Anhang A — Technische und organisatorische Maßnahmen (TOM)
1. Vertraulichkeit (Art. 32 Abs. 1 lit. b DSGVO)
Zutrittskontrolle: Hosting durch Hetzner Online GmbH in zertifizierten Rechenzentren (ISO 27001) in Deutschland. Mehrstufige Sicherheitssysteme im Rechenzentrum.
Zugangskontrolle: Eindeutige Benutzer-IDs, bcrypt-Passwort-Hashes, optionale 2FA, SSO via OAuth 2.0 / OIDC mit PKCE, JWT mit Ablaufzeit, Rate-Limiting, SSH-Key-Login auf Servern.

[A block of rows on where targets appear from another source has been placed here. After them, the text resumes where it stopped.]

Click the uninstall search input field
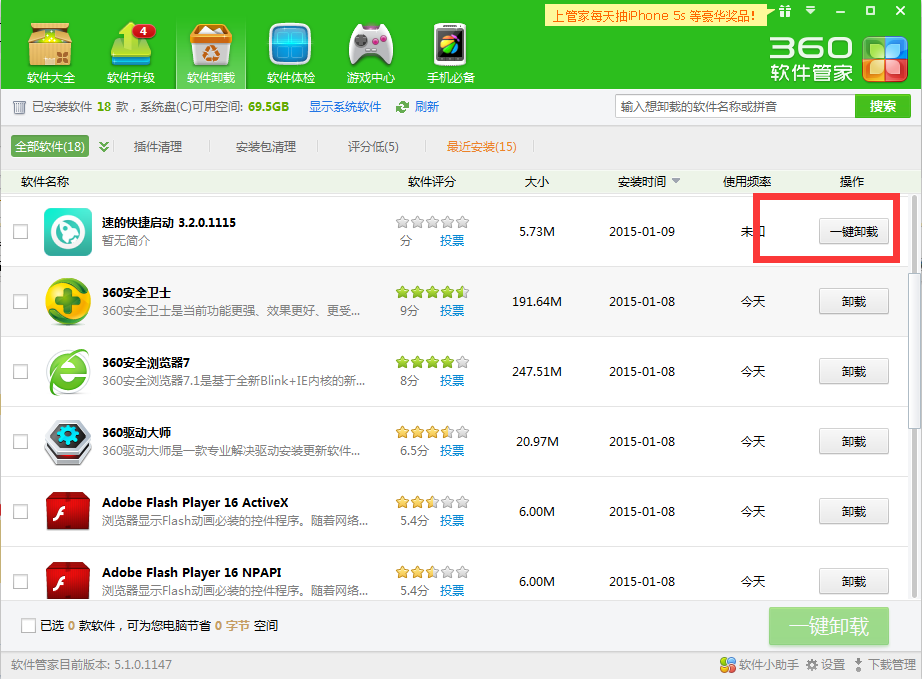 (734, 107)
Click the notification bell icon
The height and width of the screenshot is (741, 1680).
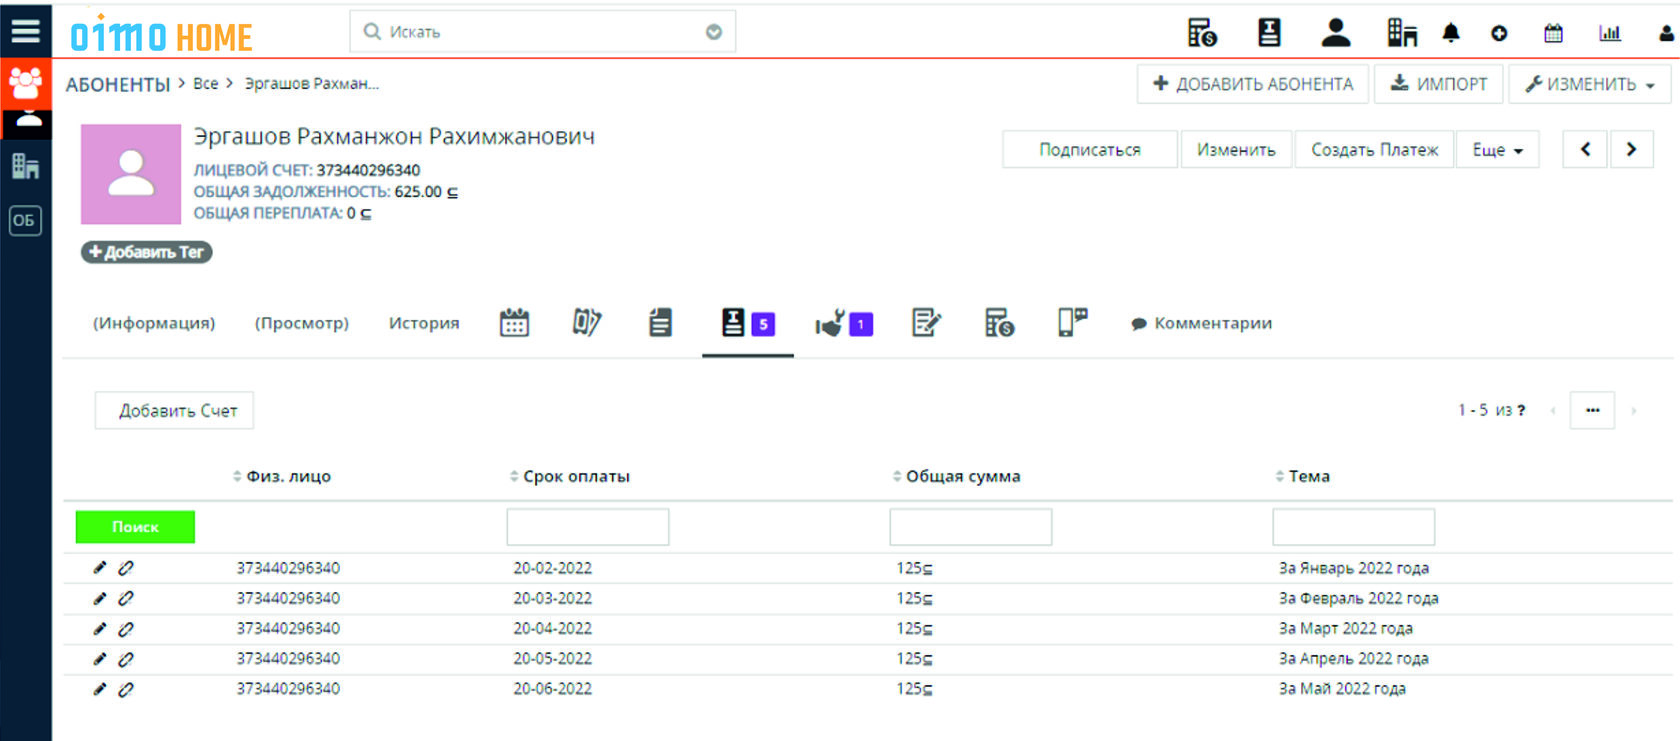(1450, 33)
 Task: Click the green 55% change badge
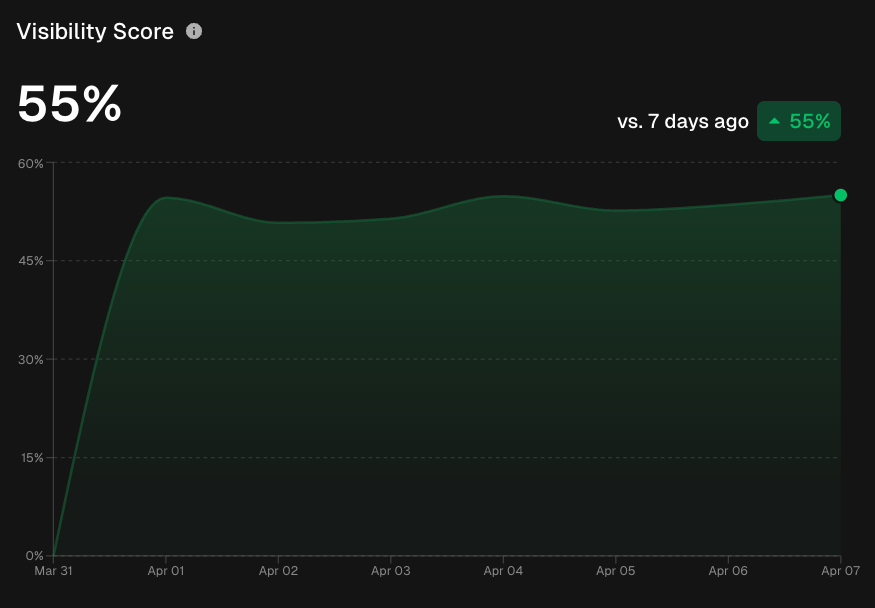tap(799, 121)
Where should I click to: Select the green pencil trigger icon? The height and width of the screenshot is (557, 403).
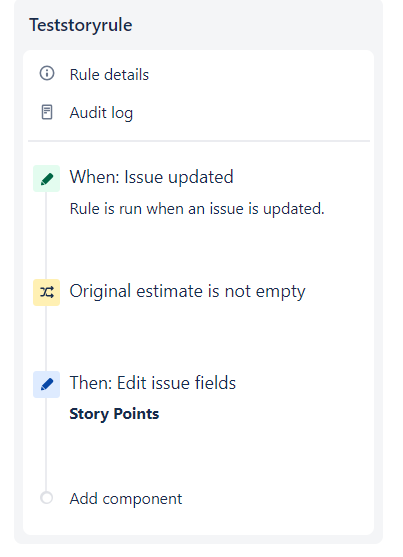pos(47,178)
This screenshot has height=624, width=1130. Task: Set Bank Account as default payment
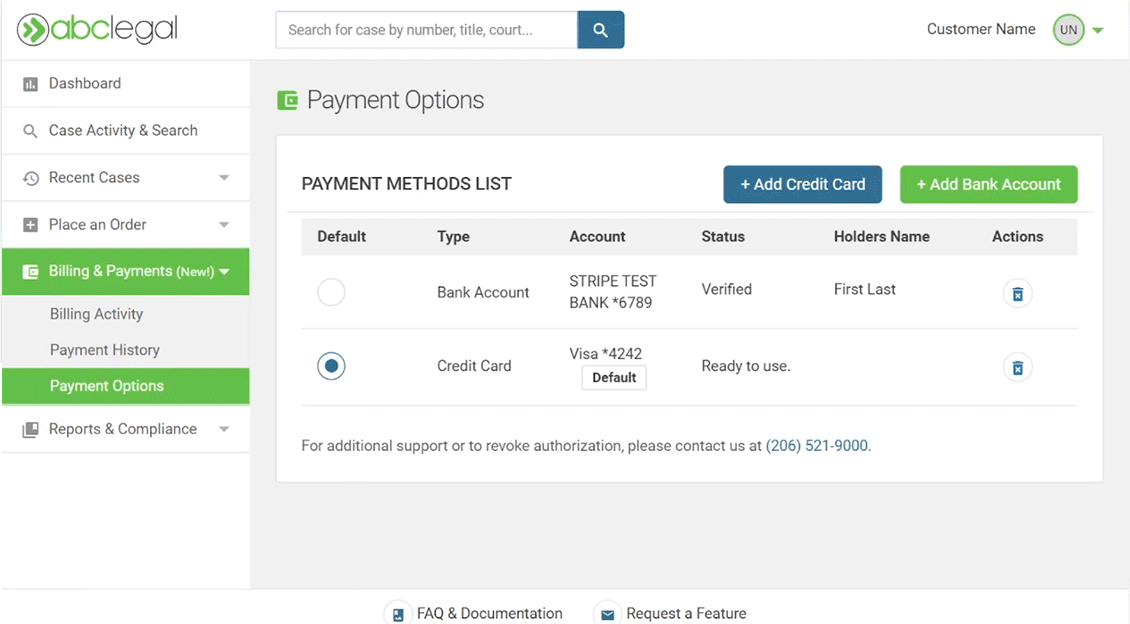pos(331,292)
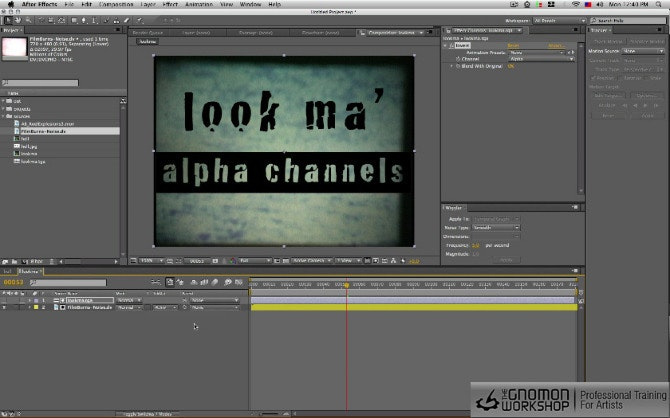Select the Selection tool in the toolbar
This screenshot has height=418, width=670.
[x=6, y=18]

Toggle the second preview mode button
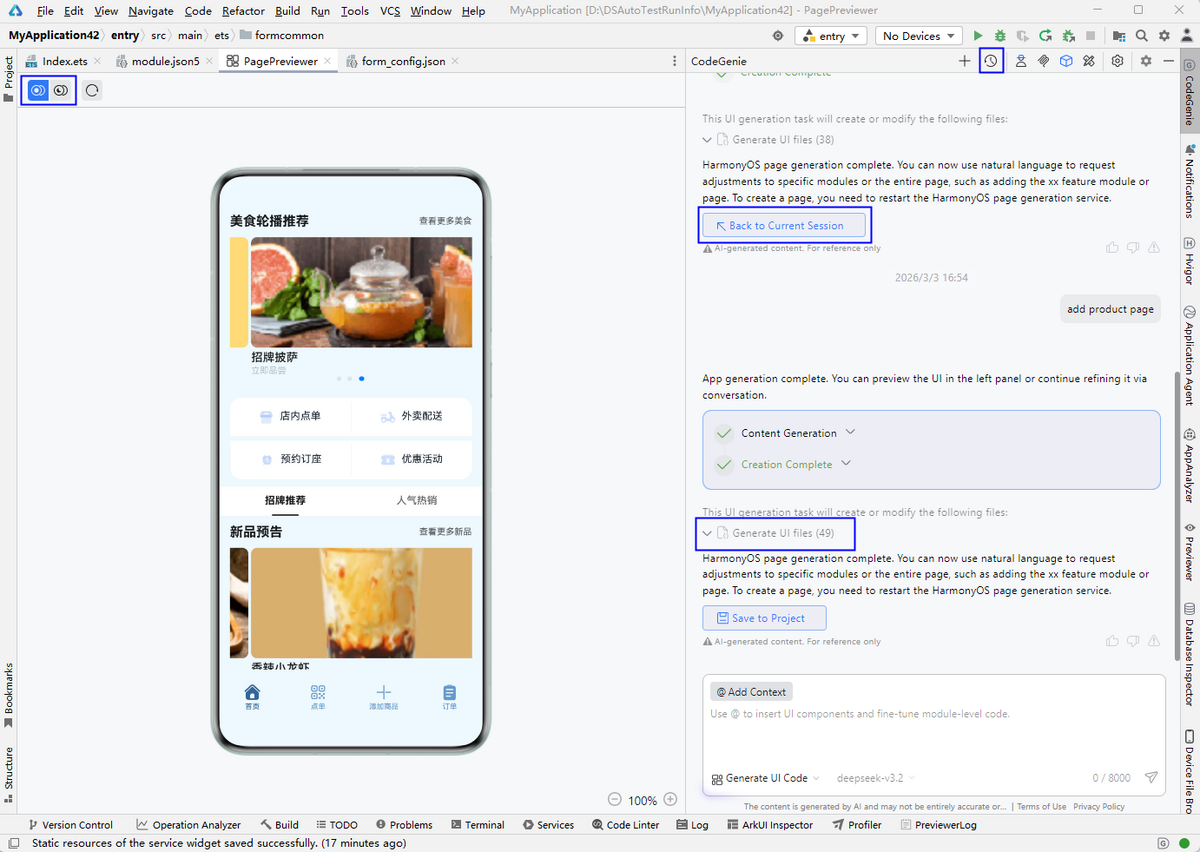point(61,90)
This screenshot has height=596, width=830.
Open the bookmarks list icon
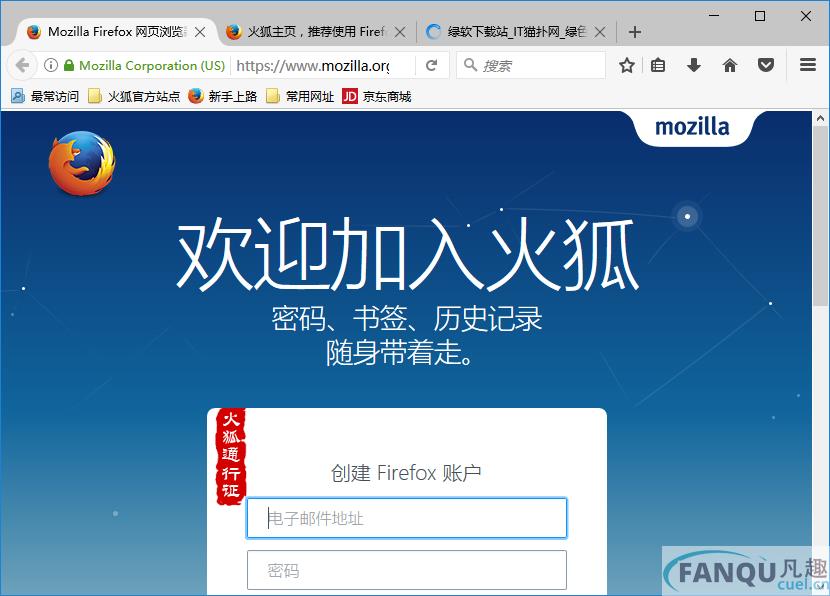(x=658, y=66)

Zugriffskontrolle: Rollen- und rechtebasiertes Zugriffsmodell (RBAC), Multi-Tenant-Isolation auf tenant_id, Audit-Logs, Sicherheits-Reviews vor Deployment.
Trennungskontrolle: Logische Trennung pro Tenant, separate Datenbanken Produktion/Staging/Entwicklung.
Pseudonymisierung: Anonymisierte Order-IDs in Gutschriften, IP-Adressen nach 7 Tagen anonymisiert, Hashing von Kunden-E-Mails.
2. Integrität (Art. 32 Abs. 1 lit. b DSGVO)
Weitergabekontrolle: TLS ≥ 1.2 für alle externen Verbindungen, HSTS, Webhook-Signatur-Validierung (HMAC), VAPID-Verschlüsselung für Web-Push, verschlüsselte DB-Verbindungen.
Eingabekontrolle: Audit-Log mit Akteur/Aktion/Diff, Doctrine-Lifecycle-Events, Versionierung kritischer Konfigurationsänderungen.
3. Verfügbarkeit und Belastbarkeit
Tägliche automatisierte verschlüsselte DB-Backups (AES-256), Retention 14 Tage + monatliche 12 Monate, geografisch getrennte Speicherung (Falkenstein ↔ Nürnberg), Health-Check-Endpoint, Sentry-Monitoring.
RTO < 4h Vollwiederherstellung, RPO < 24h Datenverlust im Worst-Case.
4. Regelmäßige Überprüfung
Halbjährliche Zugriffsrechte-Reviews, Dependency-Vulnerability-Scans bei jedem Deployment, Live-Überwachung via Sentry, DSGVO-Schulungen, Incident-Response dokumentiert.
5. Auftragskontrolle
Schriftliche Auftragsverarbeitungsverträge mit allen Subprozessoren, regelmäßige Überprüfung.
6. Datenschutz durch Technikgestaltung (Art. 25 DSGVO)
Privacy-by-Design (Minimierung, anonymisiertes Klick-Tracking), Privacy-by-Default (SSO + Push standardmäßig deaktiviert), integrierter Self-Service für Betroffene (Export/Löschung), cookie- und IP-freie Analytics.